- [QUOTED PASSAGE]:

How to Implement Synthetic Gradient for RNN in Tensorflow

Here I described a way to implement Synthetic Gradient for RNN in tensorflow, and the intuition behind it. For the full implementation, please check out my github repo.

Synthetic gradient, or the decoupled neural interface (DNI), was probably the most exciting paper I read about last year. Synthetic gradient manages to decouple all layers of a deep network, making asynchronous training possible. Furthermore, it unifies the theory of reinforcement learning and supervised training into a single framework.


Sythetic Gradient RNN in action. From Deepmind blog post. Courtesy of Jaderberg et al.

When applied to recurrent neural network, it has some other important implications. I often have to deal with recurrent neural network that runs thousands of time steps at work. To train a RNN with such a long time horizon, we can only use truncated back propagation through time (TBPTT), due to memory constraint of caching all time steps. It has been shown that being able to persist the hidden state through time helps with the trianing. However, without propagating the gradient from the future, the error signal cannot reach and correct the mistake made a long time ago, so a long range dynamics cannot truely be learnt. Now, by using synthetic gradient, we can create an unbiased estimate of the true gradient, therefore making back propagation through time to infinity possible.

Given all the theoretical benefit, I cannot wait to start training all my RNNs by synthetic gradient, but most of the synthetic gradient online only covers FCN. So, I decided to write my own version for RNN.

Preparing the Training Data

Synthetic gradient for RNN is slightly different from that of a feedforward neural network. In a RNN, the hidden states needs to be saved for the next time step. Also, since calculating the target for synthetic gradient is dependent on one future time step, the inputs in the future also needs to be fed during training time. Let’s see how we can implement this in practice, using the PTB dataset.

- [EXERCISE SET]:
1. Answer these questions from the synthetic gradient article:
(a) Which training method does it say is the only option for an RNN with a very long time horizon?
(b) Which dataset does it use to show the implementation in practice?
(c) In an RNN, what does it say needs to be saved for the next time step?
2. Please pull out of the synthetic gradient article, word for word, the part that opens with the words containing "How to Implement" and closes with "Jaderberg et al.".
The records are separate material, unrelated to the synthetic gradient article.

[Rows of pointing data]
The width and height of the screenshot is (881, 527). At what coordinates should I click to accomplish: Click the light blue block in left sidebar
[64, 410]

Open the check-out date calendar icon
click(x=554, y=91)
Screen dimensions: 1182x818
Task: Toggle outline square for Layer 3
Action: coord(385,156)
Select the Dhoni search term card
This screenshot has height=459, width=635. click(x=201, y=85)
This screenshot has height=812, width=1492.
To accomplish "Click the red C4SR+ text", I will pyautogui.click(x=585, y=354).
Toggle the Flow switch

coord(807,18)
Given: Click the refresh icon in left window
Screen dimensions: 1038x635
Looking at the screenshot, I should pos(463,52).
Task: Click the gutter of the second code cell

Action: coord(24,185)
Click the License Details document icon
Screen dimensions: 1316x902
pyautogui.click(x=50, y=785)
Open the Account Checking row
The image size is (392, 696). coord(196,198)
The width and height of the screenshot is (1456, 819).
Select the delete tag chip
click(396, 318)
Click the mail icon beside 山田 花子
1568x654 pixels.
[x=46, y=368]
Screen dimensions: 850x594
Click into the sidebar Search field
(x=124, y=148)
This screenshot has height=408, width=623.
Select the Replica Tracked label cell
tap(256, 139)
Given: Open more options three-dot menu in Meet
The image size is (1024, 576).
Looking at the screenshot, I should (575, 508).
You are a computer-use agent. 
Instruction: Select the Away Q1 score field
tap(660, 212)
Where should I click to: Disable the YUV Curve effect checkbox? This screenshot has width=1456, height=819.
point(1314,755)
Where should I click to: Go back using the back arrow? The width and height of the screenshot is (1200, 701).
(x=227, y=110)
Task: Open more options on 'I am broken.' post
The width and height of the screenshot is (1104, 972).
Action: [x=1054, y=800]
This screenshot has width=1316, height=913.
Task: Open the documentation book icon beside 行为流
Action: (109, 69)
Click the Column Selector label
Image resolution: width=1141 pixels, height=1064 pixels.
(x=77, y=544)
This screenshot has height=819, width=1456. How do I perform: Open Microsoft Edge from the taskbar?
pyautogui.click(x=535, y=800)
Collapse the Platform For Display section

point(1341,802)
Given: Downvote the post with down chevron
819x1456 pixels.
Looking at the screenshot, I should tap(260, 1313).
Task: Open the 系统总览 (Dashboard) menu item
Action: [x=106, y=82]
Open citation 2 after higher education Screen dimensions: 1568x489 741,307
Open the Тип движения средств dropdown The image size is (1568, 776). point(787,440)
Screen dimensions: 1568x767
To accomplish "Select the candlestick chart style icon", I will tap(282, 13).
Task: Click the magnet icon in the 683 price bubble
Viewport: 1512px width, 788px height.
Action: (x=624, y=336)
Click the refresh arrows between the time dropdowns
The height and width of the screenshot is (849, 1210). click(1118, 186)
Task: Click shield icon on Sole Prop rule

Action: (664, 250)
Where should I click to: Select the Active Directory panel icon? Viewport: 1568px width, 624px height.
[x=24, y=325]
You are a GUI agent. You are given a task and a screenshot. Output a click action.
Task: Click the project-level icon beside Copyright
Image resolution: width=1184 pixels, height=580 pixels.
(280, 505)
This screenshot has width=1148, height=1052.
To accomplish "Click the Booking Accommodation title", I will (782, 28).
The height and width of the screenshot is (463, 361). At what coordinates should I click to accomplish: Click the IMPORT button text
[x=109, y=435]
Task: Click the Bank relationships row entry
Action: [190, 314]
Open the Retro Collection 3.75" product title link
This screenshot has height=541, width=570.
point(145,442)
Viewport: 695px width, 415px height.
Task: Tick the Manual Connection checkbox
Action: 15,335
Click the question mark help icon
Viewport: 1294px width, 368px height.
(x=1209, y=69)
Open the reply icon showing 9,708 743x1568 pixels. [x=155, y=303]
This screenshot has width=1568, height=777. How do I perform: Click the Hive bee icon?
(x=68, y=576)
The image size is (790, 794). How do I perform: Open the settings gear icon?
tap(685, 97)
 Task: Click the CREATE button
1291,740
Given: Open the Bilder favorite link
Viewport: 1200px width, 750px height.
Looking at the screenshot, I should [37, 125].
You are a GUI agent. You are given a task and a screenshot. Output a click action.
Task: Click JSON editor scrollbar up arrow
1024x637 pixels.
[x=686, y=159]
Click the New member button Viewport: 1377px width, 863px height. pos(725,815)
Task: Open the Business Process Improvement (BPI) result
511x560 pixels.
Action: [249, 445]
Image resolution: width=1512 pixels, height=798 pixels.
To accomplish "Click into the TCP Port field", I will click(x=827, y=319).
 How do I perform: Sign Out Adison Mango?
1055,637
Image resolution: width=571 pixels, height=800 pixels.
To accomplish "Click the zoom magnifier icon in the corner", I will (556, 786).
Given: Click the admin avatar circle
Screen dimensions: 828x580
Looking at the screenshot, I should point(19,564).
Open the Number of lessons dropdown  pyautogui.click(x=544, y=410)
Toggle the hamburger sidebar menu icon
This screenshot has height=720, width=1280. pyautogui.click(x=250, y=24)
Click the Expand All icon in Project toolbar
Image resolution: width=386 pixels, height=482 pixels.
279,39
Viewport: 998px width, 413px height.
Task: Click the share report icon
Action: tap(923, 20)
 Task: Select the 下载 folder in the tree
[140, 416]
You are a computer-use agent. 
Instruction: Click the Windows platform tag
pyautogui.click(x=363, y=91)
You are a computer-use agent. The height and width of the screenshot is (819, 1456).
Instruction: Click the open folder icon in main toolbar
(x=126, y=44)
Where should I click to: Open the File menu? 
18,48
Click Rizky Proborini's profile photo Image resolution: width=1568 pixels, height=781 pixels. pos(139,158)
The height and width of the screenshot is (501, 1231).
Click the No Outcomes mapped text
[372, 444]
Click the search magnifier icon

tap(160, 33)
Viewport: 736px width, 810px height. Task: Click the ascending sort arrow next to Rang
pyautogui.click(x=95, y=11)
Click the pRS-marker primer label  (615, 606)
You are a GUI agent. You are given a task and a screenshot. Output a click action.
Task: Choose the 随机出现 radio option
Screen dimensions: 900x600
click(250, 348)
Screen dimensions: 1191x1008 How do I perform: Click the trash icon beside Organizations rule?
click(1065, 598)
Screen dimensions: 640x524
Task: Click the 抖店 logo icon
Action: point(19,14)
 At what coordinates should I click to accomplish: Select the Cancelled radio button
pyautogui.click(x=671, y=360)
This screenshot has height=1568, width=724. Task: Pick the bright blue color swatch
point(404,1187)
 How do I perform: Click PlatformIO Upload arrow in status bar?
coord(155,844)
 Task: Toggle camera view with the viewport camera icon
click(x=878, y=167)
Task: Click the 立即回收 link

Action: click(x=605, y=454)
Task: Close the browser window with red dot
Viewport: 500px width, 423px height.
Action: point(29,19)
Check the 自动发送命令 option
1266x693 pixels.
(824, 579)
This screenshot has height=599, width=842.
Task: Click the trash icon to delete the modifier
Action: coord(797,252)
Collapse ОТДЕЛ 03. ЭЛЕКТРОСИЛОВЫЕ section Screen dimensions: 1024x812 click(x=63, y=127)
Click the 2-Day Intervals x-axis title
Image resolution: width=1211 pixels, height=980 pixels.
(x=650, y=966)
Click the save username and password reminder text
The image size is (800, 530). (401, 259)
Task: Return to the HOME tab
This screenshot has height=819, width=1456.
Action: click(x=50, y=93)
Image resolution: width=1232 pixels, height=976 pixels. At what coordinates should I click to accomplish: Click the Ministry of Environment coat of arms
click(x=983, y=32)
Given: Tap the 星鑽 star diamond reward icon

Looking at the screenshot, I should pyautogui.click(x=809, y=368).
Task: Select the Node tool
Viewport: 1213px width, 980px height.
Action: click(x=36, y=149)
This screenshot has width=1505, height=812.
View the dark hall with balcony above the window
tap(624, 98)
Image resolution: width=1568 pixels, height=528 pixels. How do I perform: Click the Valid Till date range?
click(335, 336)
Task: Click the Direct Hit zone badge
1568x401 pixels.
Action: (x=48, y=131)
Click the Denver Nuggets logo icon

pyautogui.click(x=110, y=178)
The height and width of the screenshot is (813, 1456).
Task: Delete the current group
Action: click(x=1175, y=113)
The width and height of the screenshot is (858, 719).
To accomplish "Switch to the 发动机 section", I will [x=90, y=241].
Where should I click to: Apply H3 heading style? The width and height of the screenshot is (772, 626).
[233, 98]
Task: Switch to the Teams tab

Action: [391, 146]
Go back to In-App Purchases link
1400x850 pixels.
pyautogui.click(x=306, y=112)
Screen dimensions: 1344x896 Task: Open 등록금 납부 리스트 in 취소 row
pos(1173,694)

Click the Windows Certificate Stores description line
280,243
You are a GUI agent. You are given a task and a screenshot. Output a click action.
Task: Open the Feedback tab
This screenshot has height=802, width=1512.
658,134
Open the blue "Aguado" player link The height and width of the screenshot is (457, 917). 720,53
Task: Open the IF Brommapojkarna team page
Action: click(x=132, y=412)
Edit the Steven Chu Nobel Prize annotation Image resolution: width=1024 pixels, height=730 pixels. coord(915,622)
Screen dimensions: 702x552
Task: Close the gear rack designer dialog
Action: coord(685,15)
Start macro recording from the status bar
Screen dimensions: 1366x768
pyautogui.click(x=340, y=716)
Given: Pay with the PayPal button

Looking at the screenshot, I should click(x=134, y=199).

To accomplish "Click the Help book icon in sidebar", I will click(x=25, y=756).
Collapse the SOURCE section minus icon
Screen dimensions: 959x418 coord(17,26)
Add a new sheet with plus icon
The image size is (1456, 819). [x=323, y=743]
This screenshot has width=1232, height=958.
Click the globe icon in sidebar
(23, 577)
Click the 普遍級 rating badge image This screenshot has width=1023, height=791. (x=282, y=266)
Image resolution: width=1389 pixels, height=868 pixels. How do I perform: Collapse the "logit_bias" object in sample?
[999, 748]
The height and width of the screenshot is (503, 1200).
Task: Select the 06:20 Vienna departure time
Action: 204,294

- [THE RESPONSES]:
1.
(a) Truncated back propagation through time (TBPTT)
(b) The PTB dataset
(c) The hidden states

2.
How to Implement Synthetic Gradient for RNN in Tensorflow

Here I described a way to implement Synthetic Gradient for RNN in tensorflow, and the intuition behind it. For the full implementation, please check out my github repo.

Synthetic gradient, or the decoupled neural interface (DNI), was probably the most exciting paper I read about last year. Synthetic gradient manages to decouple all layers of a deep network, making asynchronous training possible. Furthermore, it unifies the theory of reinforcement learning and supervised training into a single framework.


Sythetic Gradient RNN in action. From Deepmind blog post. Courtesy of Jaderberg et al.